(Saved entries)
--------------------

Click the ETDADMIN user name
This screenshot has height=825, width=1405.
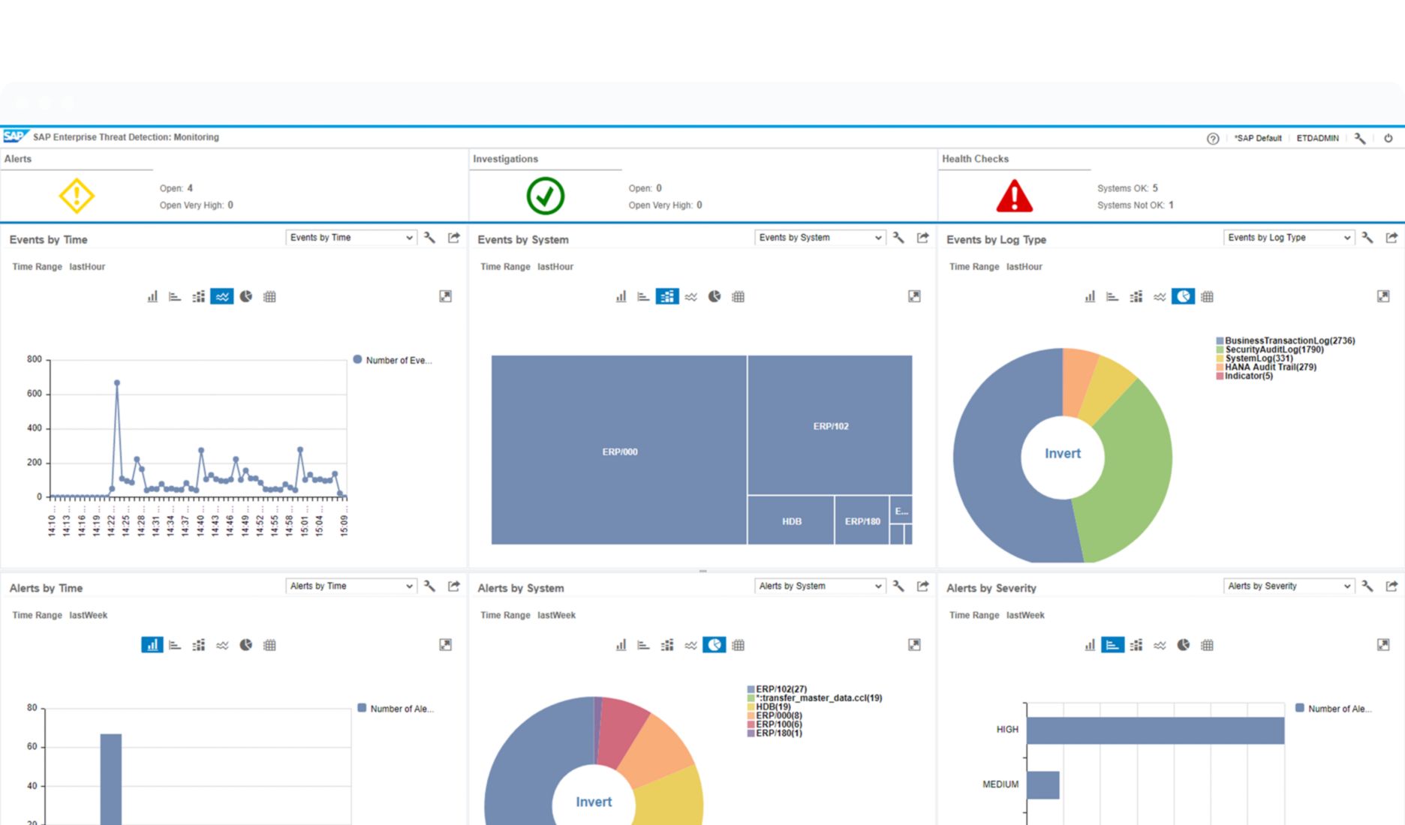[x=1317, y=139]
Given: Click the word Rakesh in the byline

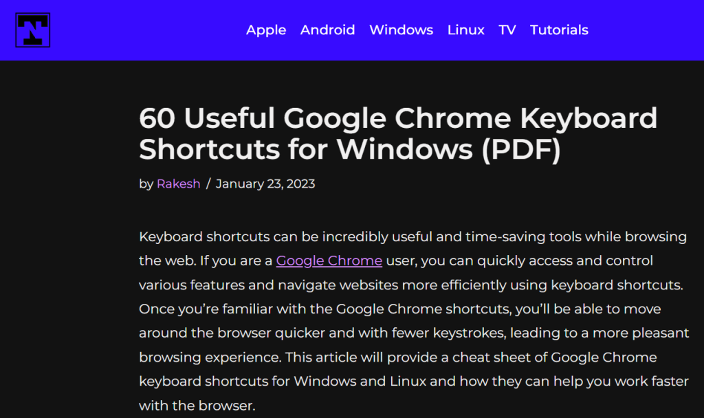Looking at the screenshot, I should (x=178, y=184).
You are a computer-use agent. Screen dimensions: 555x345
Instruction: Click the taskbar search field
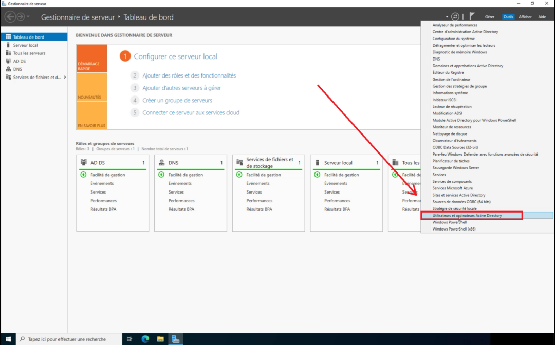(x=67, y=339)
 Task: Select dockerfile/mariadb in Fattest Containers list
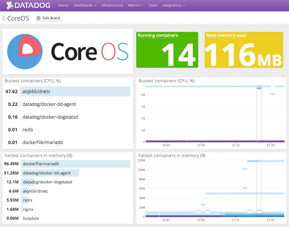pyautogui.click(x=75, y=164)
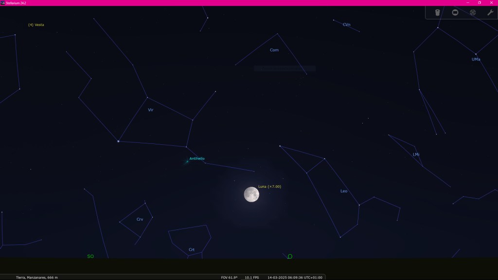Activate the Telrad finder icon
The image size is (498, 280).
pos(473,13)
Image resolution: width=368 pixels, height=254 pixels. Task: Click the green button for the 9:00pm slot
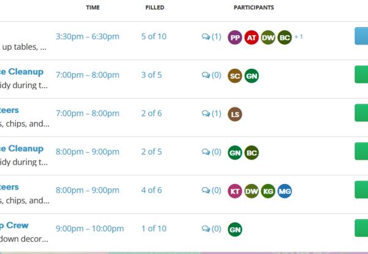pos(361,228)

--------------------

Goal of the exercise: Every line of the data above should be repeated exactly. Omit the pictures.

Expected output:
Click the ETDADMIN user name
This screenshot has height=825, width=1405.
[x=1317, y=139]
Given: Click the word Rakesh in the byline

Looking at the screenshot, I should (x=178, y=184).
You are a computer-use agent. Screen dimensions: 555x345
Instruction: Click the taskbar search field
(x=67, y=339)
 Task: Select dockerfile/mariadb in Fattest Containers list
pyautogui.click(x=75, y=164)
Activate the Telrad finder icon
The image size is (498, 280).
pos(473,13)
Image resolution: width=368 pixels, height=254 pixels. Task: Click the green button for the 9:00pm slot
pos(361,228)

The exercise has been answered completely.